Here are some records; return them all exactly.

++++++++

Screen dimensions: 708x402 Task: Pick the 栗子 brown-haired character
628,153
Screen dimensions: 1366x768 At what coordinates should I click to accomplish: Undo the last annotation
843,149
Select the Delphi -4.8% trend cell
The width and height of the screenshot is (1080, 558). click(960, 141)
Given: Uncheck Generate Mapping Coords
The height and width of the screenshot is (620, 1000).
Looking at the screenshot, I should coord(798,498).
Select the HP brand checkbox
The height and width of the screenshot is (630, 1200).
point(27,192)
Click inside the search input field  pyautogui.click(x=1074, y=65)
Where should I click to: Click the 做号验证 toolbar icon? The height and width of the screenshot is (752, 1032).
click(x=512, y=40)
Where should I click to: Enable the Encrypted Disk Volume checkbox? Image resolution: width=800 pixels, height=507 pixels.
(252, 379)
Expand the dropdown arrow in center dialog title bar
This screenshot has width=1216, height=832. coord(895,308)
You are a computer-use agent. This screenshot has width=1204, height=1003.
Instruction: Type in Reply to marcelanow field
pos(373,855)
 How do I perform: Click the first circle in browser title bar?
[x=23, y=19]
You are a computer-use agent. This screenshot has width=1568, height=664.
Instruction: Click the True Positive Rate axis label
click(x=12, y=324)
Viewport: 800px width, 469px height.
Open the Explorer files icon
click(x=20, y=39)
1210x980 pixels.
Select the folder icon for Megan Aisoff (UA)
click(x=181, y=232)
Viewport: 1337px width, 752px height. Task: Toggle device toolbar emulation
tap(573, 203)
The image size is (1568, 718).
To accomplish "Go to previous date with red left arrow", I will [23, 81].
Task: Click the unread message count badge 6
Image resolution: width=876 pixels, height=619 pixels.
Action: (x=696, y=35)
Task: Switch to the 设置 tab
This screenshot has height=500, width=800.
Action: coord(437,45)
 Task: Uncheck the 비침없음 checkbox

++++++++

| Written solution |
Screen dimensions: 708x402 Task: Pick the 栗子 brown-haired character
628,153
Screen dimensions: 1366x768 At what coordinates should I click to accomplish: Undo the last annotation
843,149
Select the Delphi -4.8% trend cell
The width and height of the screenshot is (1080, 558). click(960, 141)
Given: Uncheck Generate Mapping Coords
The height and width of the screenshot is (620, 1000).
Looking at the screenshot, I should coord(798,498).
Select the HP brand checkbox
The height and width of the screenshot is (630, 1200).
point(27,192)
Click inside the search input field  pyautogui.click(x=1074, y=65)
Where should I click to: Click the 做号验证 toolbar icon? The height and width of the screenshot is (752, 1032).
click(x=512, y=40)
Where should I click to: Enable the Encrypted Disk Volume checkbox? Image resolution: width=800 pixels, height=507 pixels.
(252, 379)
Expand the dropdown arrow in center dialog title bar
This screenshot has width=1216, height=832. coord(895,308)
You are a computer-use agent. This screenshot has width=1204, height=1003.
Instruction: Type in Reply to marcelanow field
pos(373,855)
 How do I perform: Click the first circle in browser title bar?
[x=23, y=19]
You are a computer-use agent. This screenshot has width=1568, height=664.
Instruction: Click the True Positive Rate axis label
click(x=12, y=324)
Viewport: 800px width, 469px height.
Open the Explorer files icon
click(x=20, y=39)
1210x980 pixels.
Select the folder icon for Megan Aisoff (UA)
click(x=181, y=232)
Viewport: 1337px width, 752px height. Task: Toggle device toolbar emulation
tap(573, 203)
The image size is (1568, 718).
To accomplish "Go to previous date with red left arrow", I will [23, 81].
Task: Click the unread message count badge 6
Image resolution: width=876 pixels, height=619 pixels.
Action: (x=696, y=35)
Task: Switch to the 设置 tab
This screenshot has height=500, width=800.
Action: coord(437,45)
 Task: Uncheck the 비침없음 checkbox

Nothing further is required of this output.